⟨
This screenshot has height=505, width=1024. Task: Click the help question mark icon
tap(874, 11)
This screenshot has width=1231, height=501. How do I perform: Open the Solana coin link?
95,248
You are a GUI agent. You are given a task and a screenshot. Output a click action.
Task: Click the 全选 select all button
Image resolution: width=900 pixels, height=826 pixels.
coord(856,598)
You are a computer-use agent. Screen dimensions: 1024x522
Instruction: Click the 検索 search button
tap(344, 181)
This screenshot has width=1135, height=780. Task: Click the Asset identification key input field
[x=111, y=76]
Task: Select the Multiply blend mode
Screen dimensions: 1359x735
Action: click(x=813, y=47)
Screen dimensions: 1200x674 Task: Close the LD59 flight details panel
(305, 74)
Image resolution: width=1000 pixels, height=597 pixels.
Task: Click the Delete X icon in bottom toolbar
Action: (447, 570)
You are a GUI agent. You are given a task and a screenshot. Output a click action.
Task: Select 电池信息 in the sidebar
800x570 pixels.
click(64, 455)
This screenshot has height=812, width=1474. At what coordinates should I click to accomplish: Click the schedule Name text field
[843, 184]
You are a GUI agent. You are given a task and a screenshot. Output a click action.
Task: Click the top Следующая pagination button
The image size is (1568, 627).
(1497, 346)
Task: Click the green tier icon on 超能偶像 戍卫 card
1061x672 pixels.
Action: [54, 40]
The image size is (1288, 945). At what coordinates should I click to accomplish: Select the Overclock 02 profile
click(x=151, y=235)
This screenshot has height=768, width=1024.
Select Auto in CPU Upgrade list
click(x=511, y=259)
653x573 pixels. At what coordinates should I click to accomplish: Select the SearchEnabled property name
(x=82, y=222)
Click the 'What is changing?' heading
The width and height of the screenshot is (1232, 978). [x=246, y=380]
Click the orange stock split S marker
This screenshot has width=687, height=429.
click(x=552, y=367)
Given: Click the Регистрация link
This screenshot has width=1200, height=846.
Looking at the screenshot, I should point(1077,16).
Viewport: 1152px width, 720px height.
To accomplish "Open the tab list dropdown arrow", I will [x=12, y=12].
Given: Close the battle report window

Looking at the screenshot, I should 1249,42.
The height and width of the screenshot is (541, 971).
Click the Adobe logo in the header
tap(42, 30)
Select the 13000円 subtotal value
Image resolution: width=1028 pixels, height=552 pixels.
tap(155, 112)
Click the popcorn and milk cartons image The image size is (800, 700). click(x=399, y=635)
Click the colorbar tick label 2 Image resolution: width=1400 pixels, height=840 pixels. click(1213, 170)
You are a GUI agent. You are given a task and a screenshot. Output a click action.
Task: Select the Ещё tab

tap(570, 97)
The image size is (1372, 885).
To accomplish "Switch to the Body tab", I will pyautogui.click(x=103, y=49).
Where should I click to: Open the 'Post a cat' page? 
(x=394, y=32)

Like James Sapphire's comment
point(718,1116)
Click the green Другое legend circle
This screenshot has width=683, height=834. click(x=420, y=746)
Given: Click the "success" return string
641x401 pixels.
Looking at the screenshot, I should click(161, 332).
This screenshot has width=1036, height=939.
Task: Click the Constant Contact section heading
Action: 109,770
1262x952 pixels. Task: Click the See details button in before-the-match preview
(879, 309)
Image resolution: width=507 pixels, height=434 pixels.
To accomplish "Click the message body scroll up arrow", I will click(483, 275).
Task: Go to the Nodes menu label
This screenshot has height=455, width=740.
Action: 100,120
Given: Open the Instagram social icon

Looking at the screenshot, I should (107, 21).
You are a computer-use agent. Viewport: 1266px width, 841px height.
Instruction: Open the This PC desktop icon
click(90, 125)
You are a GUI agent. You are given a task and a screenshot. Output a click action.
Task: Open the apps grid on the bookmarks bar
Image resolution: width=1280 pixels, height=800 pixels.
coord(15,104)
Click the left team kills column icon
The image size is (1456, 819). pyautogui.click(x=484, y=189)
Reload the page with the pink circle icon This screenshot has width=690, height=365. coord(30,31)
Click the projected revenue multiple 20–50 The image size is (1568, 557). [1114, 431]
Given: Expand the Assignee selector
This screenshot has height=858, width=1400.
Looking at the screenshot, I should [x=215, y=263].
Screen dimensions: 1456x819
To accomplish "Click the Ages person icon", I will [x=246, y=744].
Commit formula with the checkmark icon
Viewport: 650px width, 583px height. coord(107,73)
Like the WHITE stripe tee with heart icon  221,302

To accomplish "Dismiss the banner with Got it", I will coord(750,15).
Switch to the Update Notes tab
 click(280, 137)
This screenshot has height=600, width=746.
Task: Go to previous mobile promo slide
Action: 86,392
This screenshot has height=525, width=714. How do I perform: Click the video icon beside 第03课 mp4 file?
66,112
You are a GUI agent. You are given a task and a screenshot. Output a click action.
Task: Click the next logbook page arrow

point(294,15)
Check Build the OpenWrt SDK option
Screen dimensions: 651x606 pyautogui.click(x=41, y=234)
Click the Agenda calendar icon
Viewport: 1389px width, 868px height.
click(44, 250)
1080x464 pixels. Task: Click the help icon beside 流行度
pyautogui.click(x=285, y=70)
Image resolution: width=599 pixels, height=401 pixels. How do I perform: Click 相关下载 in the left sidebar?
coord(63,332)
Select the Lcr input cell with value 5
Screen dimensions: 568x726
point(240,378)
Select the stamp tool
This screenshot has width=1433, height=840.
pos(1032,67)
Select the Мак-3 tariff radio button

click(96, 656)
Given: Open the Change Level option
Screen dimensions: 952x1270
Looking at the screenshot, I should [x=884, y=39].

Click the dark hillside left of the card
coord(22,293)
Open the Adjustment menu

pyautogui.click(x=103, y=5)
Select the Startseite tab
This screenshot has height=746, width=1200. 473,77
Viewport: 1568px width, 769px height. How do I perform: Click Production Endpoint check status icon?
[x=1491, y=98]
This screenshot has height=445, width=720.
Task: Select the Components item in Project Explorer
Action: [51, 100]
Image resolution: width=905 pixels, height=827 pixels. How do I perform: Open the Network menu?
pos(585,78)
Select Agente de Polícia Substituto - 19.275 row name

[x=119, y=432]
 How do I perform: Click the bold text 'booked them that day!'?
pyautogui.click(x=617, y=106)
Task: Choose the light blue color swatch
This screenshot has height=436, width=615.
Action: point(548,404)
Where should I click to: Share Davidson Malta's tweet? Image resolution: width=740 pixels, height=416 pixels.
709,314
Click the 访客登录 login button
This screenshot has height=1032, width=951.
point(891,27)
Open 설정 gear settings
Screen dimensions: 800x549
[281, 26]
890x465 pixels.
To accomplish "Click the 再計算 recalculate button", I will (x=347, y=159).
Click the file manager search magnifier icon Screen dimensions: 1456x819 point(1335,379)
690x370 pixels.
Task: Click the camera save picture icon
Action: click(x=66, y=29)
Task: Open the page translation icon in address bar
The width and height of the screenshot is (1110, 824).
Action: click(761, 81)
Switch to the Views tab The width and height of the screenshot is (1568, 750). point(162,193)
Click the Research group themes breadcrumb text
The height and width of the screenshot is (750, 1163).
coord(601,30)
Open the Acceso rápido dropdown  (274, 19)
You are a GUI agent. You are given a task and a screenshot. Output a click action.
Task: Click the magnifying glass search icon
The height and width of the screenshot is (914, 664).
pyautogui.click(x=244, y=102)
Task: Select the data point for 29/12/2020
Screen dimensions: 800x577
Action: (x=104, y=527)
⟩
▶ [To do]: Edit all of the rows above so that "GUI agent" becomes "UI agent" wherever it occurs, leaving everything else unchanged.

▶ [Answer]:
This screenshot has height=505, width=1024. Task: Click the help question mark icon
tap(874, 11)
This screenshot has width=1231, height=501. How do I perform: Open the Solana coin link?
95,248
You are a UI agent. You are given a task and a screenshot. Output a click action.
Task: Click the 全选 select all button
Image resolution: width=900 pixels, height=826 pixels.
coord(856,598)
You are a computer-use agent. Screen dimensions: 1024x522
Instruction: Click the 検索 search button
tap(344, 181)
This screenshot has width=1135, height=780. Task: Click the Asset identification key input field
[x=111, y=76]
Task: Select the Multiply blend mode
Screen dimensions: 1359x735
Action: click(x=813, y=47)
Screen dimensions: 1200x674 Task: Close the LD59 flight details panel
(305, 74)
Image resolution: width=1000 pixels, height=597 pixels.
Task: Click the Delete X icon in bottom toolbar
Action: (447, 570)
You are a UI agent. You are given a task and a screenshot. Output a click action.
Task: Select 电池信息 in the sidebar
800x570 pixels.
click(64, 455)
This screenshot has height=812, width=1474. At what coordinates should I click to accomplish: Click the schedule Name text field
[843, 184]
You are a UI agent. You are given a task and a screenshot. Output a click action.
Task: Click the top Следующая pagination button
The image size is (1568, 627).
(1497, 346)
Task: Click the green tier icon on 超能偶像 戍卫 card
1061x672 pixels.
Action: [54, 40]
The image size is (1288, 945). At what coordinates should I click to accomplish: Select the Overclock 02 profile
click(x=151, y=235)
This screenshot has height=768, width=1024.
Select Auto in CPU Upgrade list
click(x=511, y=259)
653x573 pixels. At what coordinates should I click to accomplish: Select the SearchEnabled property name
(x=82, y=222)
Click the 'What is changing?' heading
The width and height of the screenshot is (1232, 978). [x=246, y=380]
Click the orange stock split S marker
This screenshot has width=687, height=429.
click(x=552, y=367)
Given: Click the Регистрация link
This screenshot has width=1200, height=846.
Looking at the screenshot, I should point(1077,16).
Viewport: 1152px width, 720px height.
To accomplish "Open the tab list dropdown arrow", I will [x=12, y=12].
Given: Close the battle report window

Looking at the screenshot, I should 1249,42.
The height and width of the screenshot is (541, 971).
Click the Adobe logo in the header
tap(42, 30)
Select the 13000円 subtotal value
Image resolution: width=1028 pixels, height=552 pixels.
tap(155, 112)
Click the popcorn and milk cartons image The image size is (800, 700). click(x=399, y=635)
Click the colorbar tick label 2 Image resolution: width=1400 pixels, height=840 pixels. click(1213, 170)
You are a UI agent. You are given a task and a screenshot. Output a click action.
Task: Select the Ещё tab

tap(570, 97)
The image size is (1372, 885).
To accomplish "Switch to the Body tab", I will pyautogui.click(x=103, y=49).
Where should I click to: Open the 'Post a cat' page? 
(x=394, y=32)

Like James Sapphire's comment
point(718,1116)
Click the green Другое legend circle
This screenshot has width=683, height=834. click(x=420, y=746)
Given: Click the "success" return string
641x401 pixels.
Looking at the screenshot, I should click(161, 332).
This screenshot has width=1036, height=939.
Task: Click the Constant Contact section heading
Action: 109,770
1262x952 pixels. Task: Click the See details button in before-the-match preview
(879, 309)
Image resolution: width=507 pixels, height=434 pixels.
To accomplish "Click the message body scroll up arrow", I will click(483, 275).
Task: Go to the Nodes menu label
This screenshot has height=455, width=740.
Action: 100,120
Given: Open the Instagram social icon

Looking at the screenshot, I should (107, 21).
You are a computer-use agent. Viewport: 1266px width, 841px height.
Instruction: Open the This PC desktop icon
click(90, 125)
You are a UI agent. You are given a task and a screenshot. Output a click action.
Task: Open the apps grid on the bookmarks bar
Image resolution: width=1280 pixels, height=800 pixels.
coord(15,104)
Click the left team kills column icon
The image size is (1456, 819). pyautogui.click(x=484, y=189)
Reload the page with the pink circle icon This screenshot has width=690, height=365. coord(30,31)
Click the projected revenue multiple 20–50 The image size is (1568, 557). [1114, 431]
Given: Expand the Assignee selector
This screenshot has height=858, width=1400.
Looking at the screenshot, I should [x=215, y=263].
Screen dimensions: 1456x819
To accomplish "Click the Ages person icon", I will [x=246, y=744].
Commit formula with the checkmark icon
Viewport: 650px width, 583px height. coord(107,73)
Like the WHITE stripe tee with heart icon  221,302

To accomplish "Dismiss the banner with Got it", I will coord(750,15).
Switch to the Update Notes tab
 click(280, 137)
This screenshot has height=600, width=746.
Task: Go to previous mobile promo slide
Action: 86,392
This screenshot has height=525, width=714. How do I perform: Click the video icon beside 第03课 mp4 file?
66,112
You are a UI agent. You are given a task and a screenshot. Output a click action.
Task: Click the next logbook page arrow

point(294,15)
Check Build the OpenWrt SDK option
Screen dimensions: 651x606 pyautogui.click(x=41, y=234)
Click the Agenda calendar icon
Viewport: 1389px width, 868px height.
click(44, 250)
1080x464 pixels. Task: Click the help icon beside 流行度
pyautogui.click(x=285, y=70)
Image resolution: width=599 pixels, height=401 pixels. How do I perform: Click 相关下载 in the left sidebar?
coord(63,332)
Select the Lcr input cell with value 5
Screen dimensions: 568x726
point(240,378)
Select the stamp tool
This screenshot has width=1433, height=840.
pos(1032,67)
Select the Мак-3 tariff radio button

click(96, 656)
Given: Open the Change Level option
Screen dimensions: 952x1270
Looking at the screenshot, I should [x=884, y=39].

Click the dark hillside left of the card
coord(22,293)
Open the Adjustment menu

pyautogui.click(x=103, y=5)
Select the Startseite tab
This screenshot has height=746, width=1200. 473,77
Viewport: 1568px width, 769px height. How do I perform: Click Production Endpoint check status icon?
[x=1491, y=98]
This screenshot has height=445, width=720.
Task: Select the Components item in Project Explorer
Action: [51, 100]
Image resolution: width=905 pixels, height=827 pixels. How do I perform: Open the Network menu?
pos(585,78)
Select Agente de Polícia Substituto - 19.275 row name

[x=119, y=432]
 How do I perform: Click the bold text 'booked them that day!'?
pyautogui.click(x=617, y=106)
Task: Choose the light blue color swatch
This screenshot has height=436, width=615.
Action: point(548,404)
Where should I click to: Share Davidson Malta's tweet? Image resolution: width=740 pixels, height=416 pixels.
709,314
Click the 访客登录 login button
This screenshot has height=1032, width=951.
point(891,27)
Open 설정 gear settings
Screen dimensions: 800x549
[281, 26]
890x465 pixels.
To accomplish "Click the 再計算 recalculate button", I will (x=347, y=159).
Click the file manager search magnifier icon Screen dimensions: 1456x819 point(1335,379)
690x370 pixels.
Task: Click the camera save picture icon
Action: click(x=66, y=29)
Task: Open the page translation icon in address bar
The width and height of the screenshot is (1110, 824).
Action: click(761, 81)
Switch to the Views tab The width and height of the screenshot is (1568, 750). point(162,193)
Click the Research group themes breadcrumb text
The height and width of the screenshot is (750, 1163).
coord(601,30)
Open the Acceso rápido dropdown  (274, 19)
You are a UI agent. You are given a task and a screenshot. Output a click action.
Task: Click the magnifying glass search icon
The height and width of the screenshot is (914, 664).
pyautogui.click(x=244, y=102)
Task: Select the data point for 29/12/2020
Screen dimensions: 800x577
Action: (x=104, y=527)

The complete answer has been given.